F(x)=x^2-2x-3

plz help me slove this ?

there's nothing to solve. You have just presented a function of x.

Now, if you want to find where f(x)=0, that's a problem you can solve. On the way, we'll discover how to factor the quadratic, which is another kind of problem.

F(x) = (x-3)(x+1)

so, F(x)=0 when

x-3 = 0
or
x+1 = 0

Those I think you can handle, eh?

OH OK THANK YOU

OH OK THANK YOU STEVE

To solve the equation f(x) = x^2 - 2x - 3, we need to find the values of x that satisfy this equation.

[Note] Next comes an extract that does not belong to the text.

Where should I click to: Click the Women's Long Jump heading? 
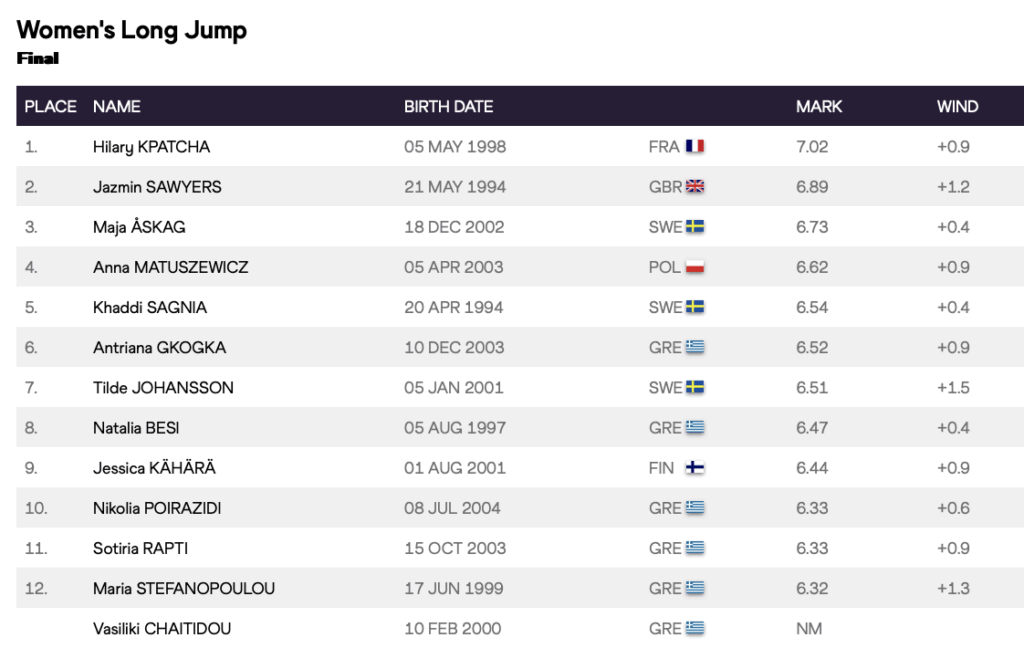pyautogui.click(x=132, y=30)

Step 1: Set the equation equal to zero.
x^2 - 2x - 3 = 0

Step 2: Factorize the quadratic expression if possible.
In this case, the expression cannot be easily factored. Therefore, we move to the next step.

Step 3: Use the quadratic formula.
The quadratic formula states:

For a quadratic equation in the form ax^2 + bx + c = 0, the solutions (or roots) can be found using the formula:

x = (-b ± √(b^2 - 4ac))/(2a)

For the equation x^2 - 2x - 3 = 0, a = 1, b = -2, c = -3.

x = (-(-2) ± √((-2)^2 - 4 *1 * -3))/(2*1)
x = (2 ± √(4 + 12))/2
x = (2 ± √(16))/2
x = (2 ± 4)/2

This gives us two potential solutions: x = (2 + 4)/2 and x = (2 - 4)/2.

Simplifying further:
x = 6/2 and x = -2/2

This leads to the solutions:
x = 3 and x = -1.

So, the solutions to the equation f(x) = x^2 - 2x - 3 are x = 3 and x = -1.